South Quincy is a neighborhood of Quincy, Massachusetts. Located in the south central portion of the city, South Quincy is bordered on the north by Quincy Center and West Quincy, on the east by Quincy Avenue and the Quincy Point neighborhood, on the south by Braintree and on the west by Interstate 93.

== History ==
South Quincy became populated in part as a result of the growth of the granite industry in Quincy in the 1800s. Part of the neighborhood was once farms owned by Charles Francis Adams, Sr. and Job Faxon that were subdivided into lots. The Faxon family donated land to the city in 1885 that became the wooded Faxon Park.
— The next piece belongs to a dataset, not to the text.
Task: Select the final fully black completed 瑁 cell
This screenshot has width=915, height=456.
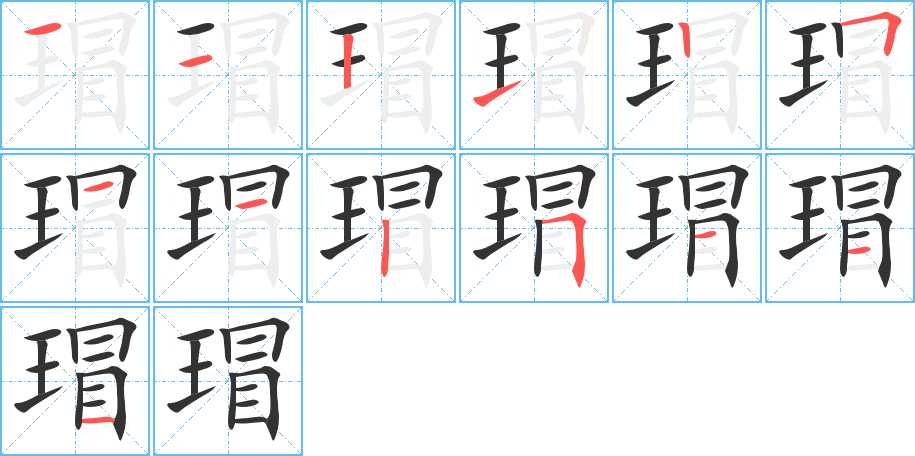Action: tap(228, 381)
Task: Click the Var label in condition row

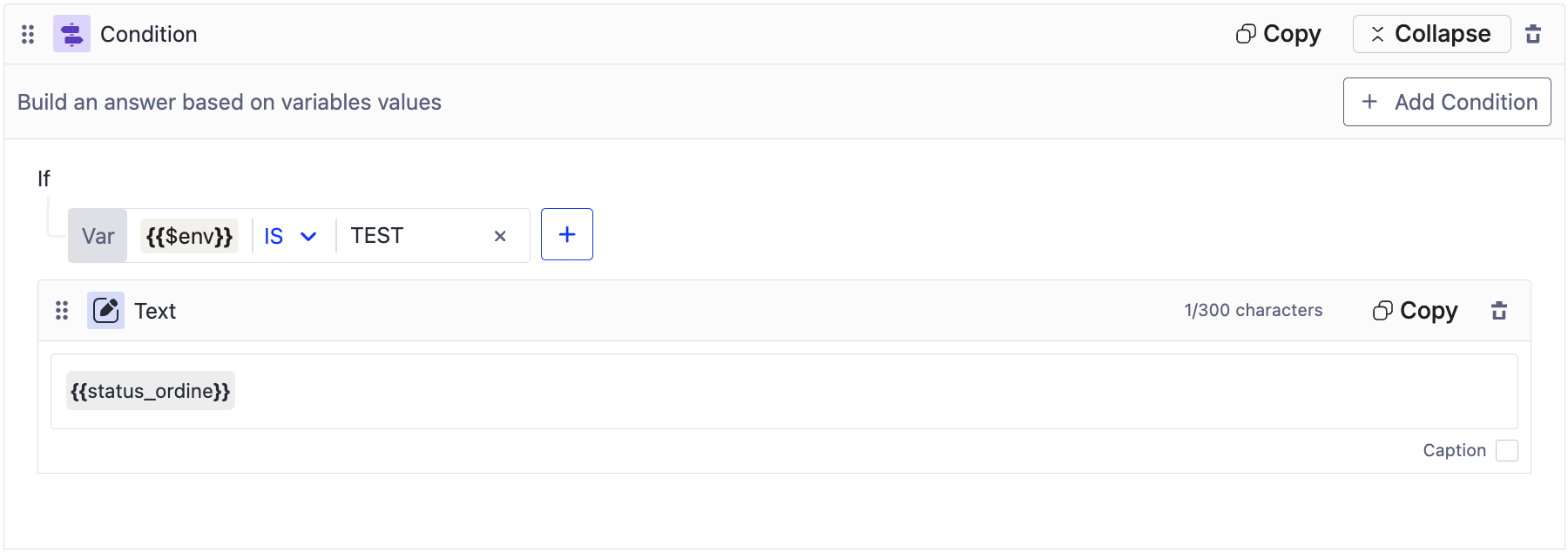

In 1987, the neighborhood became home to the Crown Colony Office Park, located at the Braintree Split intersection of Interstate 93 and Massachusetts Route 3 on the site of the former Old Colony Crushed Stone Company.

== Transportation ==
Burgin Parkway, Centre Street, Independence Avenue and Water Street are major thoroughfares in the neighborhood. South Quincy is served by bus routes 230, 236, and 238 of the Massachusetts Bay Transportation Authority. South Quincy is also the location of the Quincy Adams subway station and parking facility, a major transportation hub for South Shore Massachusetts commuters. The Southeast Expressway is located adjacent to the neighborhood on the west.